##### The input #####
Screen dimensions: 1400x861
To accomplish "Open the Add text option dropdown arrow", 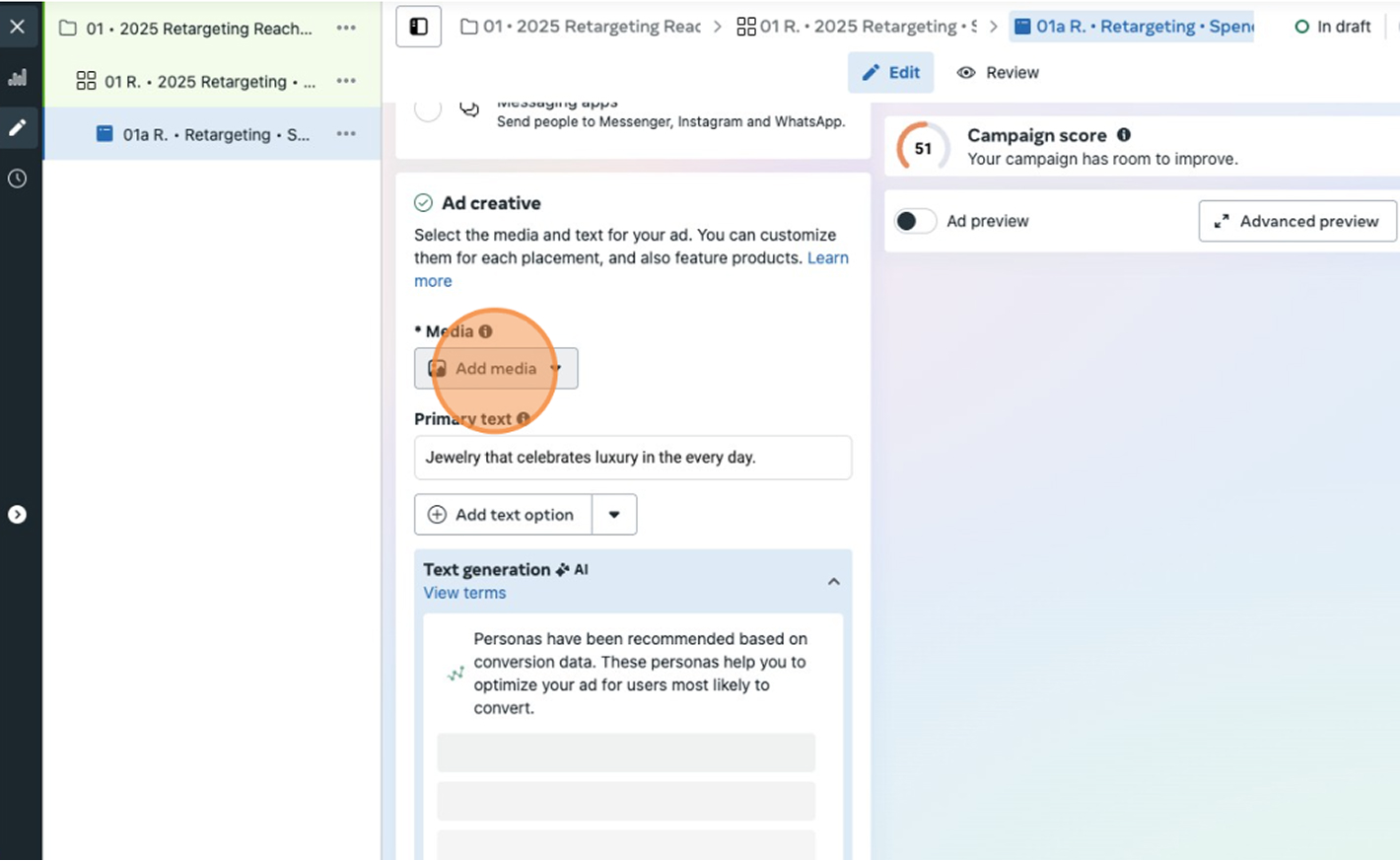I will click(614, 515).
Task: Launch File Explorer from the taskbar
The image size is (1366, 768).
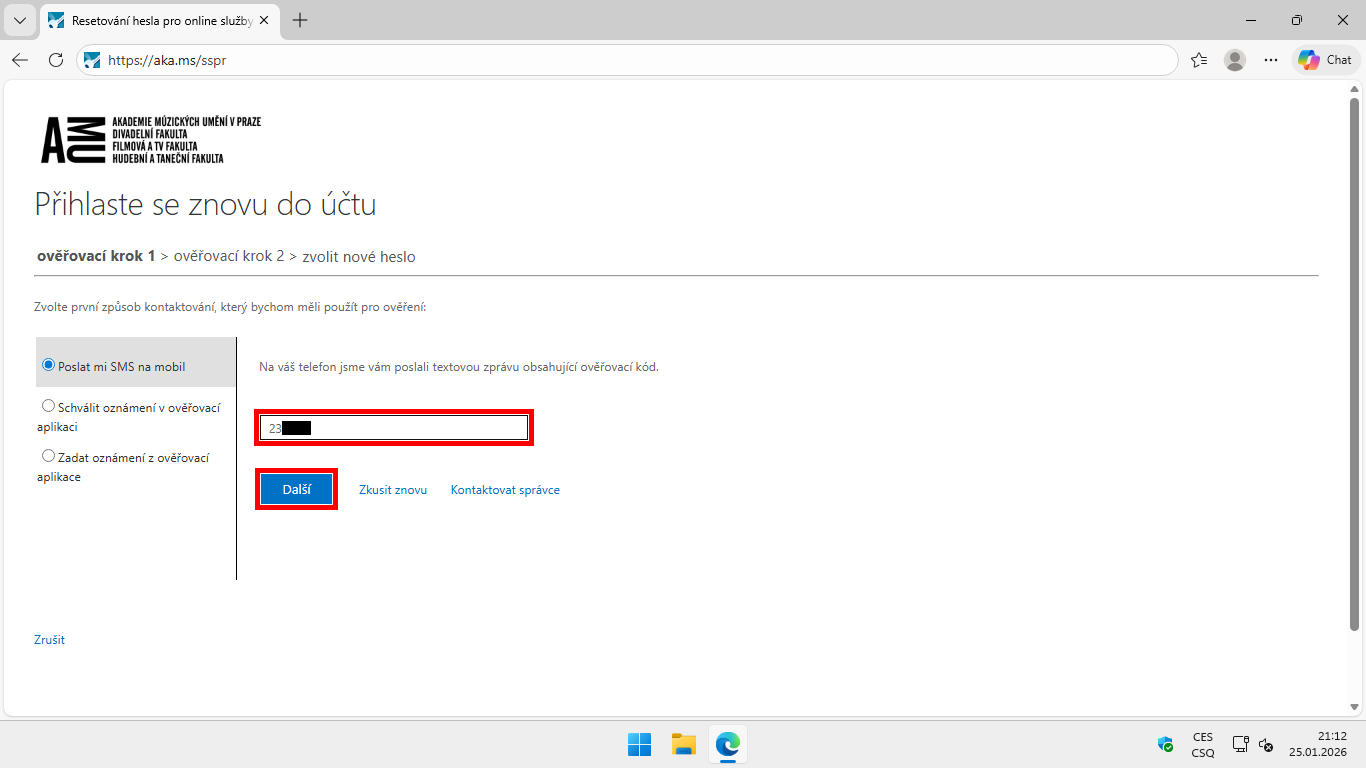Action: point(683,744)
#####
* Directions for this task *
In the stretch from the line containing "Task: Launch File Explorer from the taskbar" through the end of the entries, switch "taskbar" to "Start menu" and write those lines out again with nothing else altered. Leave the pictures out of your answer.

* Finished answer *
Task: Launch File Explorer from the Start menu
The image size is (1366, 768).
Action: point(683,744)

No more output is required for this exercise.